TIURLINA : Ayolah antarkan aku ke rumah si Liung itu
TAGOR : Ayo... cepatlah kita kesana....
ADEGAN 7
LIUNG DUDUK MENYENDIRI DI ATAS TANAH SAWAH. MEMUKUL-MUKUL SEBATANG KAYU KE TANAH. PANDANGANNYA KOSONG MENATAP JAUH KE TENGAH SAWAH.
IBUNYA YANG KEMUDIAN DIPANGGIL BU SONDANG DATANG MEMBAWA DUA KALENG BERISI PADI.
TAK LAMA KEMUDIAN TAGOR DAN TIURLINA MUNCUL, MEMBAWA SEKARUNG PADI
DISUSUL AMANGTUA MEMBAWA KARUNG YANG KOSONG
LIUNG PERGI MENJAUH MENUNJUKKAN KETIDAKSUKAANNYA MELIHAT AMANGTUA DATANG. MEMBAWA KARUNG YANG KOSONG.
KARUNG YANG KOSONG UNTUK TEMPAT MENGUMPULKAN PADI SEBAGAI PEMBAYAR HUTANG –HUTANG MEREKA SELAMA INI.
LIUANG : Ibu cepatlah berikan dua kaleng padi itu kepada Amangtua... lalu suruhlah dia cepat-cepat pergi dari sini.....
BU SONDANG : Jangan berkata begitu sama orangtua anakku....
LIUNG : Aku tidak suka melihatnya Ibu..... dia sudah membuat kita menderita
AMANGTUA : He.... Liung...!! jaga mulutmu...
Gari ho songon danak na di sadun
Sudah rugi aku kalian buat....
BU SONDANG : Sudah la... Amang....
Dia masih anak-anak....
Jangan Amang dengarkan kali cakapnya..
AMANGTUA : Hahc..... anak tak tahu di untung...
Sudah banyak uangku habis membantunya....
Tapi dasar anak tak tahu membalas guna
BU SONDANG : Sudahlah Amang.....
Nah ambillah ini dua kaleng padi
Cepatlah Amang pergi... jangan hiraukan dia....
Aku sakit Amang... bisa kumat jantungku melihat kalian terus berseteru
AMANGTUA : Kau nesehatilah dia.... bagaimana caranya hormat sama orangtua.
BU SONDANG : Tak apalah... nanti juga aku akan bilang padanya
Sekarang sudah kubayar hutangku....
Tentu tidak lama lagi aku akan melunasinya
AMANGTUA : Pakai apa mau lunasi....
Biji-biji padi kau saja banyak yang kosong... semuanya lambang...kosong..
Jadi rugi aku kau buat...
BU SONDANG : Tenanglah Amang.... minggu depan akan ada orang kota dari Padangsidempuan yang datang membawa uang....

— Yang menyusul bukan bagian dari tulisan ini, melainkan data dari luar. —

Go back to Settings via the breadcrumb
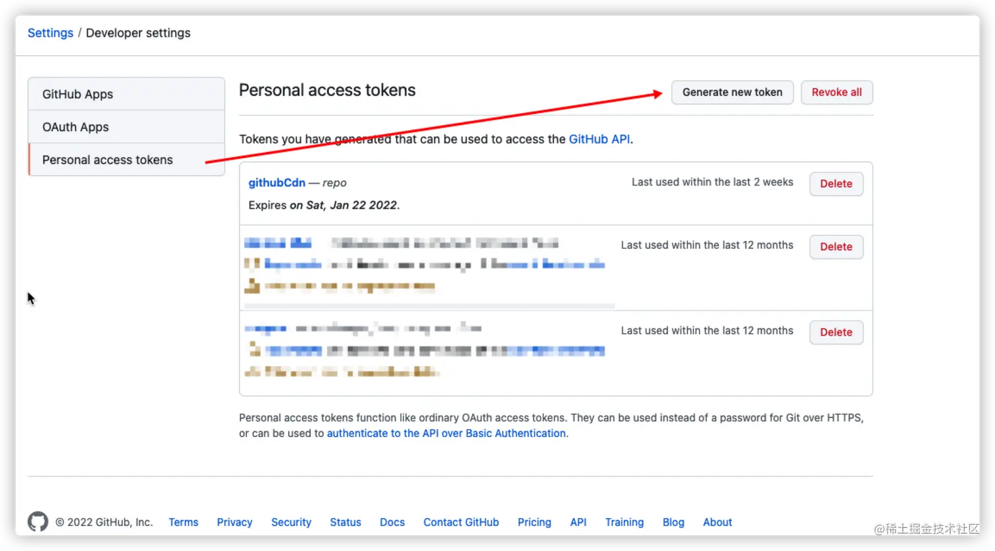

AMANGTUA : Membawa uang kau bilang....
Bagaimanacaranya kau dikasih uang.
BU SONDANG : Entahlah Amang... semua itu karena Tuhan yang kuasa
Cepatlah Amang pergi...
AMANGTUA : baiklah kalau begitu terima kasih ya....
Nanti kau ceritakan sama aku ya... bagaimana caranya kau bisa dikasih uang sama orang kota itu.
AMANGTUA PERGI DENGAN SIKAP KEHERANAN SAMBIL MENIMANG-NIMANG KARUNGNYA YANG TELAH BERISI DUA KALENG PADI DARI BU SONDANG.
TIURLINA DAN TAGOR SALING PANDANG-PANDANGAN, HERAN MENYAKSIKAN AMANGTUA DENGAN SIKAP ANGKUH DAN KESOMBONGANNYA.
Adegan 8
DISOPO GODANG ANAK-ANAK MUDA LATIHAN MENORTOR, TAMPAK TIURLIMA, TAGOR, DAN LIUNG JUGA IKUT MANORTOR. TAK BERAPA LAMA KEMUDIAN MUNCUL PAK KEPALA DESA DIDAMPINGI OMPUNG, BU SONDANG, DAN BEBERAPA PENGURUS KOPERASI.
LATIHAN MENORTOR PUN TERHENTI, SEMUA PANDANGAN TERTUNJU KE ARAH PAK KEPALA DESA.
KEPALA DESA : Maaf ya anak...anak... latihan kalian jadi terganggu.
SERENTAK : Ah... tidak apa-apa Pak ...... kami hanya latihan sekedarnya saja.
KEPALA DESA : Perkenalkan... bapak-bapak kita ini adalah pengurus koperasi, rencananya di disamping Sopogodang ini nanti, akan ada kantor Koperasi. Jadi Bapak-Bapak kita ini, ingin melihat ruangan yang ada di Sopogodang ini.
TIURLINA : Bapak dari Padangsidempuan ya Pak.... jadi Bapak pasti kenallah sama Bapakku... Bapakku juga kerja di kantor Koperasi....Beberapa hari yang lalu aku mengirim surat sama Bapak untuk datang ke desa Pargumbangan ini.
SESEORANG : Siapa nama Bapakmu, nak...
TIURLINA : Marsius....pak. Apa bapak-bapak kenal sama bapakku
SESEORANG : Bapakmulah yang mengirim kami ke desa Pergumbangan ini, jadi tadi kami telah sepakat dengan Bapak Kepala Desa untuk membuka kantor Koperasi di desa ini....
LIUNG : Ahc.....Koperasi sama saja dengan Amangtua..... tukang mencekik leher...
TAGOR : Ya... pak... di desa ini sudah ada Amangtua...
SESEORANG : Siapa Amangtua.... Oh..maaf pak kepala desa... siapa Amangtua yang dimaksud anak-anak kita ini.
KEPALA DESA : Orang-orang tua mereka selalu meminjam uang sama Amangtua....beguitu maksudnya pak..
SESEORANG : Oooo..... iya...iya....kami mengerti..
Jadi sekali lagi kami sampaikan bahwa Koperasi kita ini nanti memang menyediakan juga usaha simpan pinjam... menyediakan modal usaha untuk berdagang... atau kredit usaha tanpa bunga....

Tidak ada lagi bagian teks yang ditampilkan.